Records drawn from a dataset
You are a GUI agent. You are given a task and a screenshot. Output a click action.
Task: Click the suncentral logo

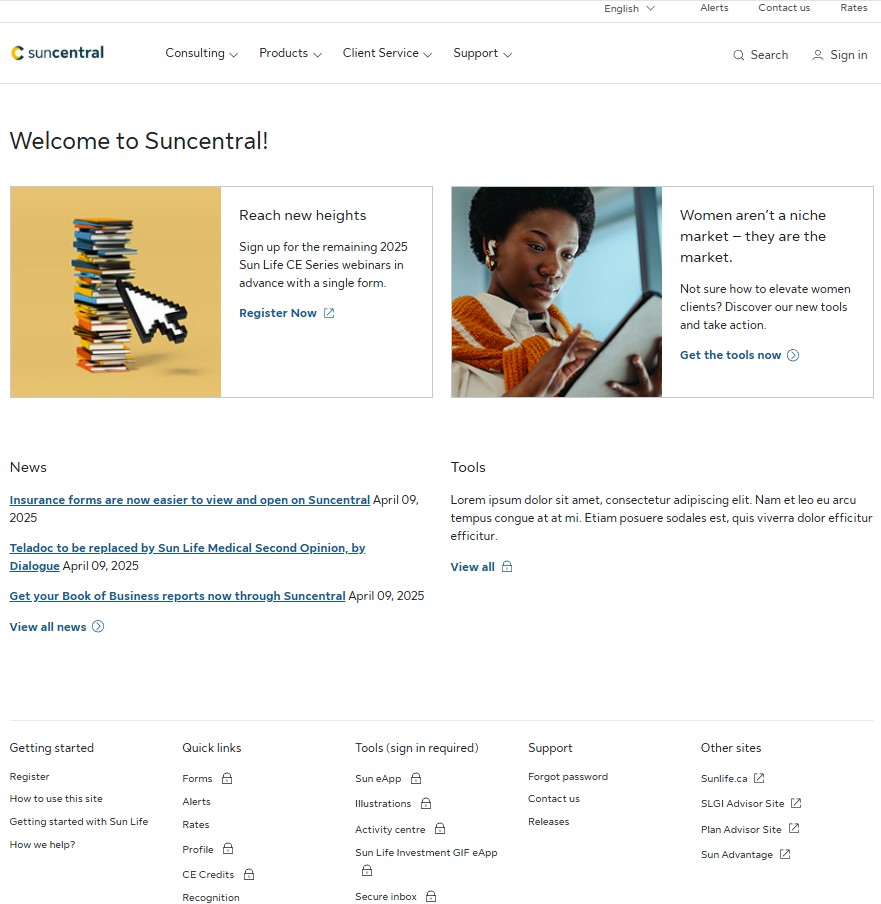coord(56,53)
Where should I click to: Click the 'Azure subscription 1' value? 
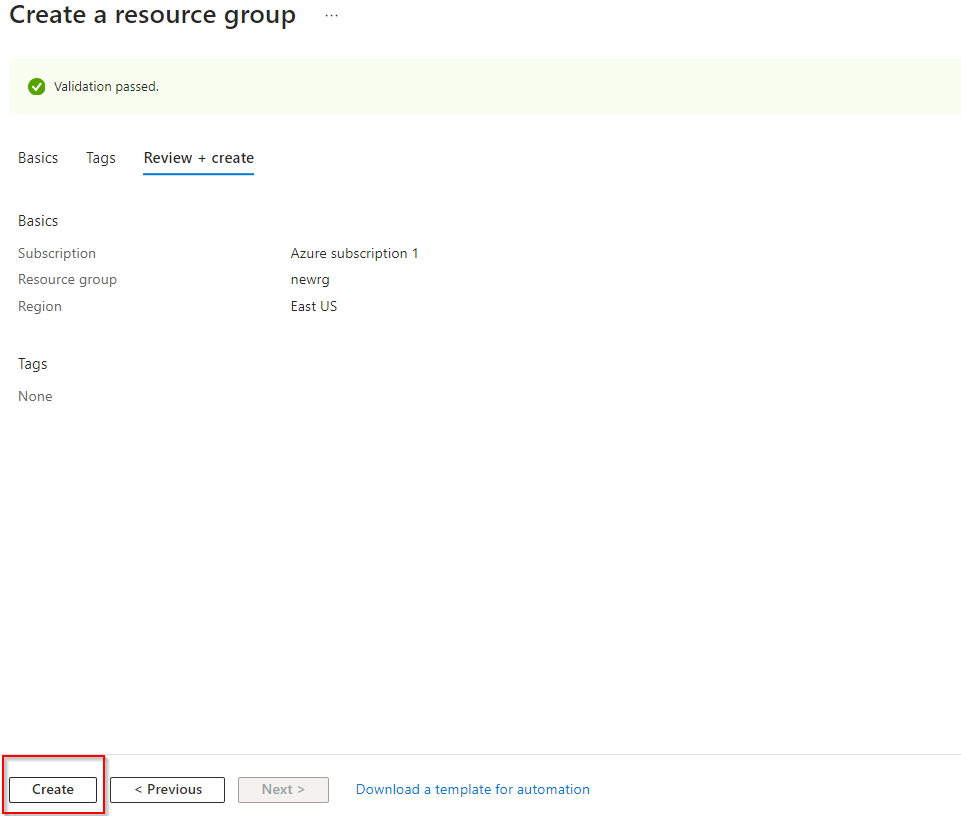pyautogui.click(x=354, y=253)
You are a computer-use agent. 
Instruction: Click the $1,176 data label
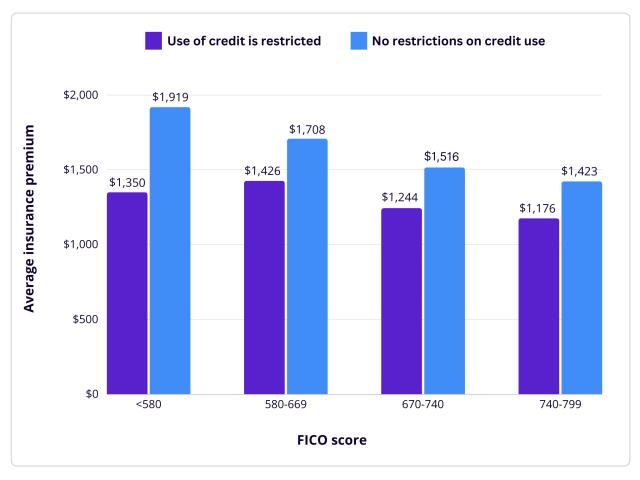click(538, 208)
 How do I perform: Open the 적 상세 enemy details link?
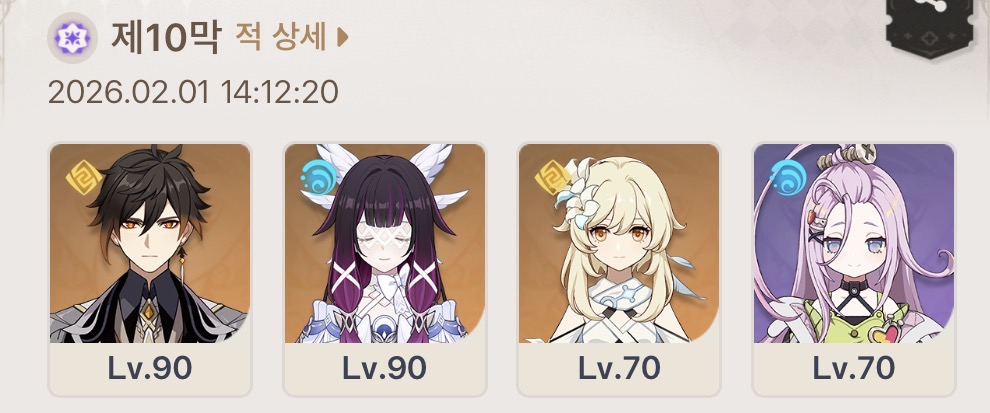coord(281,38)
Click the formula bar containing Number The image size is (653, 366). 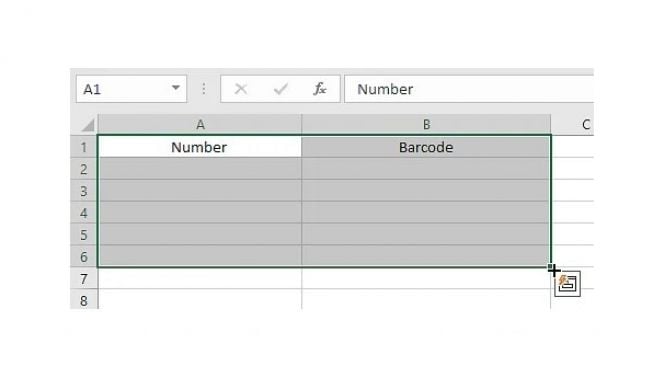click(x=469, y=89)
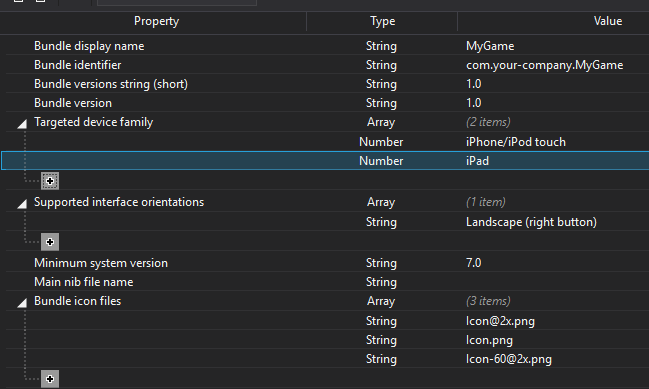Collapse Supported interface orientations array

[x=22, y=203]
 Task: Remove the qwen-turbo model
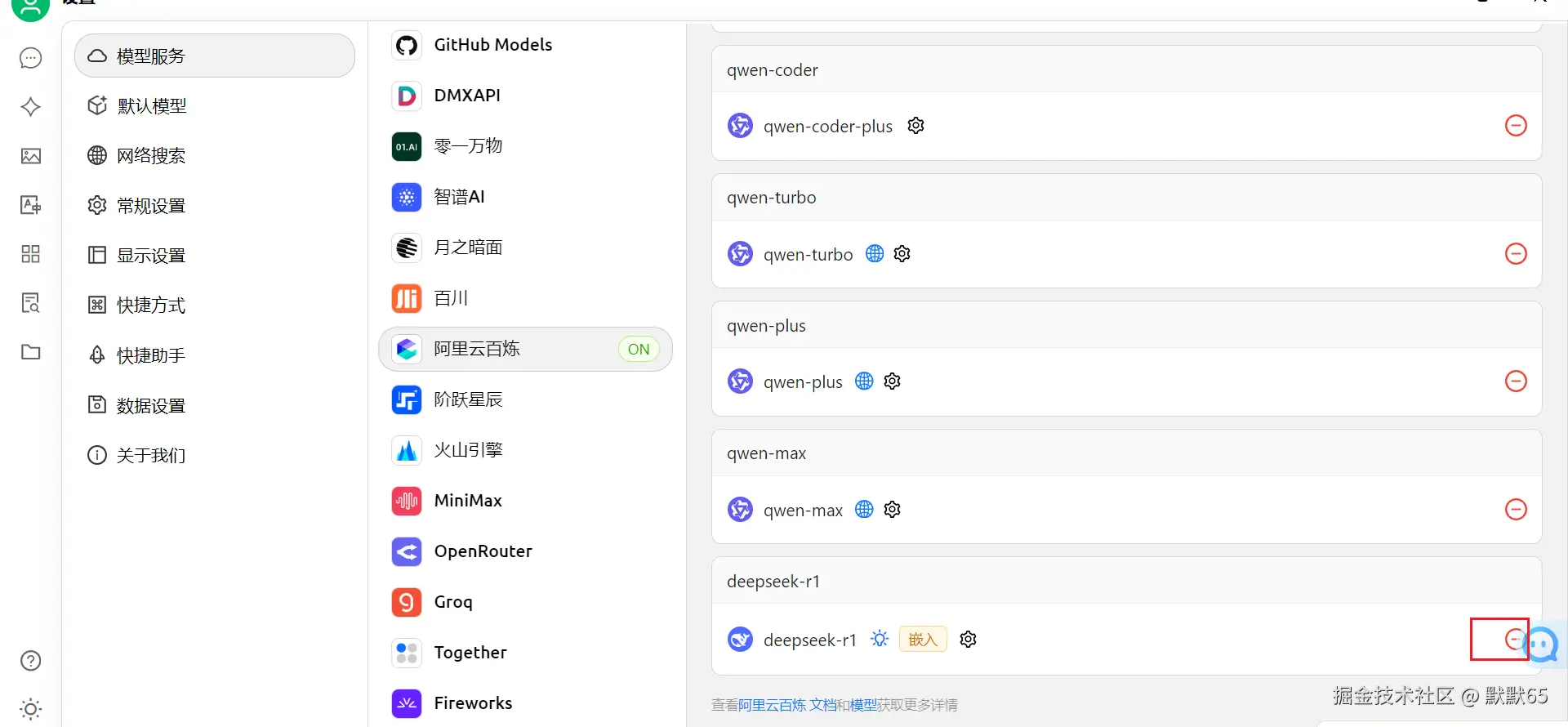pos(1516,254)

§ **YOUR INSTRUCTIONS**: Go through the records and gather the lines that hold "agent".

§ **TASK RESPONSE**:
You are a GUI agent. You are given a task and a screenshot. Output a click action.
You are a computer-use agent. 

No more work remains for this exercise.